**Your instructions**
Retype the records that come next, word for word.

**Data for analysis**
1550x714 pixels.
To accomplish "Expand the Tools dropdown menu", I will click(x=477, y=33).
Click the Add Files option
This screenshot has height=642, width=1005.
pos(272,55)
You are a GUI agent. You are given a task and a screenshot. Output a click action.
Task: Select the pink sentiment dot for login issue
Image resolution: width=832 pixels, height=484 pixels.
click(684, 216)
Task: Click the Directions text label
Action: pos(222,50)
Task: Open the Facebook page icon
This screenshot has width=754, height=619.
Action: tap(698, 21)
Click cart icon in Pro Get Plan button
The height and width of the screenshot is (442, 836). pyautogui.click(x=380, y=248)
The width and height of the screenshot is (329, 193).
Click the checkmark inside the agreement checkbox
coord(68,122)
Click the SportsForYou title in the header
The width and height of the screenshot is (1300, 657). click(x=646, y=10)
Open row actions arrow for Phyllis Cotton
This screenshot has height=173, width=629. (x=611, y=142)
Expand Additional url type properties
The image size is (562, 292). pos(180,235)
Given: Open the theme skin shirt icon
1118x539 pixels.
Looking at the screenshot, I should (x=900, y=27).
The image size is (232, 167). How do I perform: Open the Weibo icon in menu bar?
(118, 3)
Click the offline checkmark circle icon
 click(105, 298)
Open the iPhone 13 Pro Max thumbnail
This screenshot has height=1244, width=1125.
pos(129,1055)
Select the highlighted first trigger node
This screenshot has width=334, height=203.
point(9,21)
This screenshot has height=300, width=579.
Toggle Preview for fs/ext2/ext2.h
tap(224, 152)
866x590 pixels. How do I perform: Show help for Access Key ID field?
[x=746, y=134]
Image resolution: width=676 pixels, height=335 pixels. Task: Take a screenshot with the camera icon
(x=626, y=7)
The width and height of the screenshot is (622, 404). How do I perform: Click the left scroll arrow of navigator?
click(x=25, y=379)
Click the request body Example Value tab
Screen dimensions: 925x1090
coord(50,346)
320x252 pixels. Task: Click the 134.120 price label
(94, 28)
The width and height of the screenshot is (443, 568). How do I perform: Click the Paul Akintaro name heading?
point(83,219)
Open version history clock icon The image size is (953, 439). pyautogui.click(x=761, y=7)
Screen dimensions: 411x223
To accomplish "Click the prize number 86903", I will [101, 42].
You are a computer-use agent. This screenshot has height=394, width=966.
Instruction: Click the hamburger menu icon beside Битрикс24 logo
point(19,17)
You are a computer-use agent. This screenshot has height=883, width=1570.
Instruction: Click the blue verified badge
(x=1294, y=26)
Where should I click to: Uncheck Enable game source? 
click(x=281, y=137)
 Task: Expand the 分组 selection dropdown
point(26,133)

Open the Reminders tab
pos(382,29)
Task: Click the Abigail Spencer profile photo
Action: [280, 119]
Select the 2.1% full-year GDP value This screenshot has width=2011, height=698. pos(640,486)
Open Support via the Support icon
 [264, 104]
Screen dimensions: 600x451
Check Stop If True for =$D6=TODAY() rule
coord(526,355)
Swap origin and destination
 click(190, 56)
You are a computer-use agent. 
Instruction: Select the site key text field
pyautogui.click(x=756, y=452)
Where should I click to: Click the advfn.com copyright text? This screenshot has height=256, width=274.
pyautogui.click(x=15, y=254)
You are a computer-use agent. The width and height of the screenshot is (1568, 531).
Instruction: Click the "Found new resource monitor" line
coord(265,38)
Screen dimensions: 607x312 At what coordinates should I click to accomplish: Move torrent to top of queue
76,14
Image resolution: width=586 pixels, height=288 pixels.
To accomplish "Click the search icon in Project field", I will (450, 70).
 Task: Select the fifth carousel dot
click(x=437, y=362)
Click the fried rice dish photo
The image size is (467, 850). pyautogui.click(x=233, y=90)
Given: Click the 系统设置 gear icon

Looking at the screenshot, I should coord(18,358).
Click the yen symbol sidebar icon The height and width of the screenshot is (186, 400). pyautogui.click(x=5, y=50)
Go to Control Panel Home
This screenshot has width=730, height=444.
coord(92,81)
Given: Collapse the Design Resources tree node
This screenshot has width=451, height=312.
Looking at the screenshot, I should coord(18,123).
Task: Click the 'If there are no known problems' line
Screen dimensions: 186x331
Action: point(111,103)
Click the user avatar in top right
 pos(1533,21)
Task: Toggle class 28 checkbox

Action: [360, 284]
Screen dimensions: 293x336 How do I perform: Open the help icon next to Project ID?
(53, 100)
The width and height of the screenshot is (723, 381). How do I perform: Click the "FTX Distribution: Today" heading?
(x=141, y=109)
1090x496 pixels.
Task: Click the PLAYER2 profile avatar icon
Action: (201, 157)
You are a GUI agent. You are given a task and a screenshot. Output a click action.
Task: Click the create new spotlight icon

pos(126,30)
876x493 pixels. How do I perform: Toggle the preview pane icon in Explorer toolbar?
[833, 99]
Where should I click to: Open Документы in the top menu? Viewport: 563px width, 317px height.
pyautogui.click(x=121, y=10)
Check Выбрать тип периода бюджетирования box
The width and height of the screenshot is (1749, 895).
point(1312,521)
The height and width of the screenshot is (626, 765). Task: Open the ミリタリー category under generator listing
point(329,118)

**Answer for this exercise**
1550x714 pixels.
To accomplish "Expand the Tools dropdown menu", I will click(x=477, y=33).
Click the Add Files option
This screenshot has height=642, width=1005.
pos(272,55)
You are a GUI agent. You are given a task and a screenshot. Output a click action.
Task: Select the pink sentiment dot for login issue
Image resolution: width=832 pixels, height=484 pixels.
click(684, 216)
Task: Click the Directions text label
Action: pos(222,50)
Task: Open the Facebook page icon
This screenshot has width=754, height=619.
Action: tap(698, 21)
Click cart icon in Pro Get Plan button
The height and width of the screenshot is (442, 836). pyautogui.click(x=380, y=248)
The width and height of the screenshot is (329, 193).
Click the checkmark inside the agreement checkbox
coord(68,122)
Click the SportsForYou title in the header
The width and height of the screenshot is (1300, 657). click(x=646, y=10)
Open row actions arrow for Phyllis Cotton
This screenshot has height=173, width=629. (x=611, y=142)
Expand Additional url type properties
The image size is (562, 292). pos(180,235)
Given: Open the theme skin shirt icon
1118x539 pixels.
Looking at the screenshot, I should (x=900, y=27).
The image size is (232, 167). How do I perform: Open the Weibo icon in menu bar?
(118, 3)
Click the offline checkmark circle icon
 click(105, 298)
Open the iPhone 13 Pro Max thumbnail
This screenshot has height=1244, width=1125.
pos(129,1055)
Select the highlighted first trigger node
This screenshot has width=334, height=203.
point(9,21)
This screenshot has height=300, width=579.
Toggle Preview for fs/ext2/ext2.h
tap(224, 152)
866x590 pixels. How do I perform: Show help for Access Key ID field?
[x=746, y=134]
Image resolution: width=676 pixels, height=335 pixels. Task: Take a screenshot with the camera icon
(x=626, y=7)
The width and height of the screenshot is (622, 404). How do I perform: Click the left scroll arrow of navigator?
click(x=25, y=379)
Click the request body Example Value tab
Screen dimensions: 925x1090
coord(50,346)
320x252 pixels. Task: Click the 134.120 price label
(94, 28)
The width and height of the screenshot is (443, 568). How do I perform: Click the Paul Akintaro name heading?
point(83,219)
Open version history clock icon The image size is (953, 439). pyautogui.click(x=761, y=7)
Screen dimensions: 411x223
To accomplish "Click the prize number 86903", I will [101, 42].
You are a computer-use agent. This screenshot has height=394, width=966.
Instruction: Click the hamburger menu icon beside Битрикс24 logo
point(19,17)
You are a computer-use agent. This screenshot has height=883, width=1570.
Instruction: Click the blue verified badge
(x=1294, y=26)
Where should I click to: Uncheck Enable game source? 
click(x=281, y=137)
 Task: Expand the 分组 selection dropdown
point(26,133)

Open the Reminders tab
pos(382,29)
Task: Click the Abigail Spencer profile photo
Action: [280, 119]
Select the 2.1% full-year GDP value This screenshot has width=2011, height=698. pos(640,486)
Open Support via the Support icon
 [264, 104]
Screen dimensions: 600x451
Check Stop If True for =$D6=TODAY() rule
coord(526,355)
Swap origin and destination
 click(190, 56)
You are a computer-use agent. 
Instruction: Select the site key text field
pyautogui.click(x=756, y=452)
Where should I click to: Click the advfn.com copyright text? This screenshot has height=256, width=274.
pyautogui.click(x=15, y=254)
You are a computer-use agent. The width and height of the screenshot is (1568, 531).
Instruction: Click the "Found new resource monitor" line
coord(265,38)
Screen dimensions: 607x312 At what coordinates should I click to accomplish: Move torrent to top of queue
76,14
Image resolution: width=586 pixels, height=288 pixels.
To accomplish "Click the search icon in Project field", I will (450, 70).
 Task: Select the fifth carousel dot
click(x=437, y=362)
Click the fried rice dish photo
The image size is (467, 850). pyautogui.click(x=233, y=90)
Given: Click the 系统设置 gear icon

Looking at the screenshot, I should coord(18,358).
Click the yen symbol sidebar icon The height and width of the screenshot is (186, 400). pyautogui.click(x=5, y=50)
Go to Control Panel Home
This screenshot has width=730, height=444.
coord(92,81)
Given: Collapse the Design Resources tree node
This screenshot has width=451, height=312.
Looking at the screenshot, I should coord(18,123).
Task: Click the 'If there are no known problems' line
Screen dimensions: 186x331
Action: point(111,103)
Click the user avatar in top right
 pos(1533,21)
Task: Toggle class 28 checkbox

Action: [360, 284]
Screen dimensions: 293x336 How do I perform: Open the help icon next to Project ID?
(53, 100)
The width and height of the screenshot is (723, 381). How do I perform: Click the "FTX Distribution: Today" heading?
(x=141, y=109)
1090x496 pixels.
Task: Click the PLAYER2 profile avatar icon
Action: (201, 157)
You are a GUI agent. You are given a task and a screenshot. Output a click action.
Task: Click the create new spotlight icon

pos(126,30)
876x493 pixels. How do I perform: Toggle the preview pane icon in Explorer toolbar?
[833, 99]
Where should I click to: Open Документы in the top menu? Viewport: 563px width, 317px height.
pyautogui.click(x=121, y=10)
Check Выбрать тип периода бюджетирования box
The width and height of the screenshot is (1749, 895).
point(1312,521)
The height and width of the screenshot is (626, 765). Task: Open the ミリタリー category under generator listing
point(329,118)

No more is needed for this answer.